[PROVIDED INFORMATION Boundary: Start]
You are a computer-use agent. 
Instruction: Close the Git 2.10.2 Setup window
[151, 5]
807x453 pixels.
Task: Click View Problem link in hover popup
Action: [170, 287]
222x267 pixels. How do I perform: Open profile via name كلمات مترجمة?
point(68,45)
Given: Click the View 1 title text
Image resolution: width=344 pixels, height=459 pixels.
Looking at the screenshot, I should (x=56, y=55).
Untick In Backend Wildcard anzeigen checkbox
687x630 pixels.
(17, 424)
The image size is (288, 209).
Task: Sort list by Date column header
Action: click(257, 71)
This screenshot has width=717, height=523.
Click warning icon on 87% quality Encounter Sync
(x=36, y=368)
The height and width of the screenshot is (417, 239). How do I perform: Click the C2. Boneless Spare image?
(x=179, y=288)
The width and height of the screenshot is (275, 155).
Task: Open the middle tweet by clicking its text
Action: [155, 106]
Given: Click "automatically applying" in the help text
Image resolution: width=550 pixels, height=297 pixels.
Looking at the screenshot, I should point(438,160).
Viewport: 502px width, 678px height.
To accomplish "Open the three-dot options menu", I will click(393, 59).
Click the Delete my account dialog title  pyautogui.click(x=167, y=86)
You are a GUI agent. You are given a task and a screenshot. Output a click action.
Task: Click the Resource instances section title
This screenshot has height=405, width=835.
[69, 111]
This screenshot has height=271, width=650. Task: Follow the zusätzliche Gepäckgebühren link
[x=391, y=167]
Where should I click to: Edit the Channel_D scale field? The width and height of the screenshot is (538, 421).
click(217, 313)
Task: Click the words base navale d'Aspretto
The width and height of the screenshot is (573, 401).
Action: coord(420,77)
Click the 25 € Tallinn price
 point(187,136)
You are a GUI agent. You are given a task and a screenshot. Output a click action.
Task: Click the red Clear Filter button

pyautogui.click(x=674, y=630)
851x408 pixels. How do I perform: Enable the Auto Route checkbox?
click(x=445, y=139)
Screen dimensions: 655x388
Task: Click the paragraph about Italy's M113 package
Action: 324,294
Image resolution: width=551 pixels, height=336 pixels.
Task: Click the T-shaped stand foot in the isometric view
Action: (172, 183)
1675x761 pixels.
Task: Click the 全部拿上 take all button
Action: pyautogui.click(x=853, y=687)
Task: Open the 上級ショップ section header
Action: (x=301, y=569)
[PROVIDED INFORMATION Boundary: End]
All records above must be printed again, exactly.

• **OUTPUT**:
You are a computer-use agent. 
Instruction: Close the Git 2.10.2 Setup window
[151, 5]
807x453 pixels.
Task: Click View Problem link in hover popup
Action: [170, 287]
222x267 pixels. How do I perform: Open profile via name كلمات مترجمة?
point(68,45)
Given: Click the View 1 title text
Image resolution: width=344 pixels, height=459 pixels.
Looking at the screenshot, I should (x=56, y=55).
Untick In Backend Wildcard anzeigen checkbox
687x630 pixels.
(17, 424)
The image size is (288, 209).
Task: Sort list by Date column header
Action: click(257, 71)
This screenshot has width=717, height=523.
Click warning icon on 87% quality Encounter Sync
(x=36, y=368)
The height and width of the screenshot is (417, 239). How do I perform: Click the C2. Boneless Spare image?
(x=179, y=288)
The width and height of the screenshot is (275, 155).
Task: Open the middle tweet by clicking its text
Action: [155, 106]
Given: Click "automatically applying" in the help text
Image resolution: width=550 pixels, height=297 pixels.
Looking at the screenshot, I should point(438,160).
Viewport: 502px width, 678px height.
To accomplish "Open the three-dot options menu", I will click(393, 59).
Click the Delete my account dialog title  pyautogui.click(x=167, y=86)
You are a GUI agent. You are given a task and a screenshot. Output a click action.
Task: Click the Resource instances section title
This screenshot has height=405, width=835.
[69, 111]
This screenshot has height=271, width=650. Task: Follow the zusätzliche Gepäckgebühren link
[x=391, y=167]
Where should I click to: Edit the Channel_D scale field? The width and height of the screenshot is (538, 421).
click(217, 313)
Task: Click the words base navale d'Aspretto
The width and height of the screenshot is (573, 401).
Action: coord(420,77)
Click the 25 € Tallinn price
 point(187,136)
You are a GUI agent. You are given a task and a screenshot. Output a click action.
Task: Click the red Clear Filter button

pyautogui.click(x=674, y=630)
851x408 pixels. How do I perform: Enable the Auto Route checkbox?
click(x=445, y=139)
Screen dimensions: 655x388
Task: Click the paragraph about Italy's M113 package
Action: 324,294
Image resolution: width=551 pixels, height=336 pixels.
Task: Click the T-shaped stand foot in the isometric view
Action: (172, 183)
1675x761 pixels.
Task: Click the 全部拿上 take all button
Action: pyautogui.click(x=853, y=687)
Task: Open the 上級ショップ section header
Action: (x=301, y=569)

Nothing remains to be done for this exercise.